> _Entries provided_

▬▬▬▬▬▬

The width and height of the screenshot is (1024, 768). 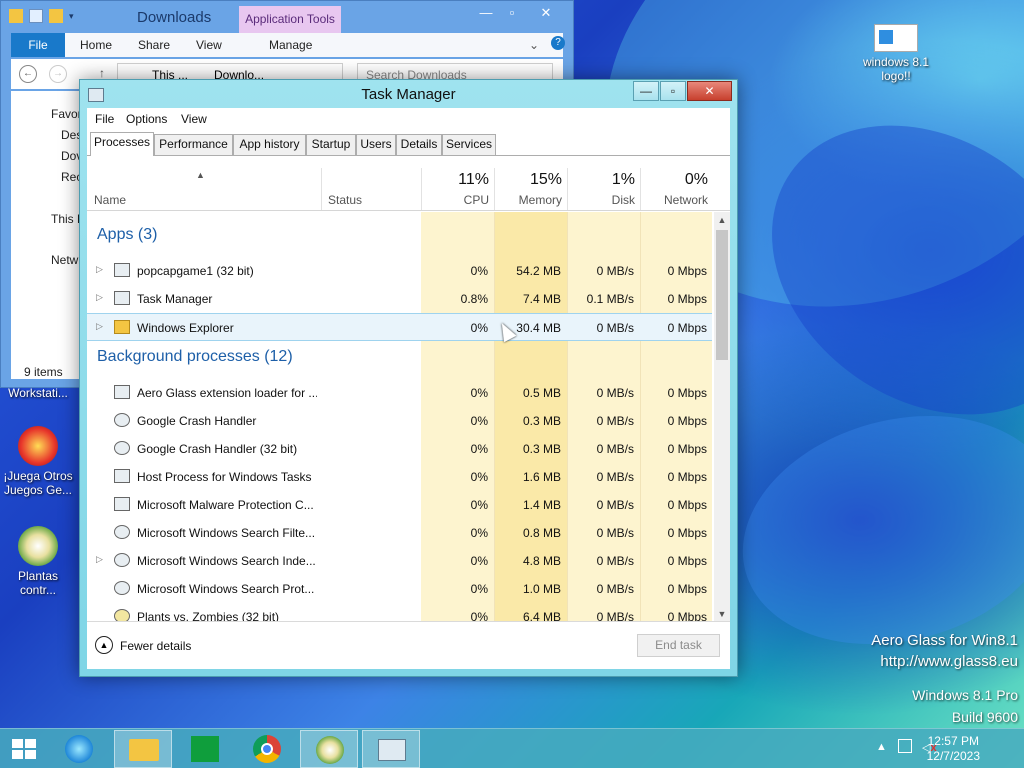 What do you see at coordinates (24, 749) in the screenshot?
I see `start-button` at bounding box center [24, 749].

▬▬▬▬▬▬

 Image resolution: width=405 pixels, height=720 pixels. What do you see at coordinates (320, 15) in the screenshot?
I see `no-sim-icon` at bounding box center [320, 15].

▬▬▬▬▬▬

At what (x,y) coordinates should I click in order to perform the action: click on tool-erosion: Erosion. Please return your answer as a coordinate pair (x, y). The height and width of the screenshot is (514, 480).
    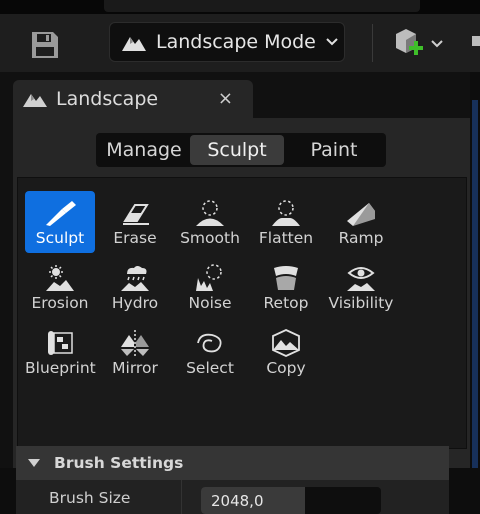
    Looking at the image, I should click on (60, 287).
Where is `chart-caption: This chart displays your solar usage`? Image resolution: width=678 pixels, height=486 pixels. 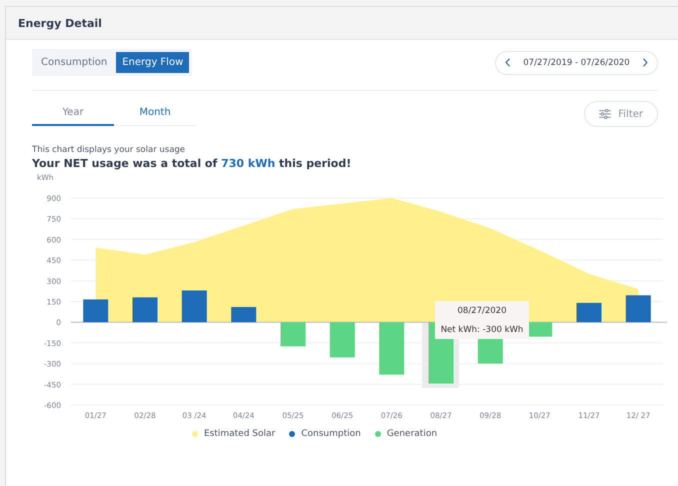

▬▬▬▬▬▬

> _What needs to be done_
Recast the lines of the listing from the one containing "Image resolution: width=405" through the one containing "center [320, 15].", inclusive, as a JSON list of strings with one string per line, leaving out any blank lines.

> _Expected output_
[
  " Image resolution: width=405 pixels, height=720 pixels. What do you see at coordinates (320, 15) in the screenshot?",
  "I see `no-sim-icon` at bounding box center [320, 15]."
]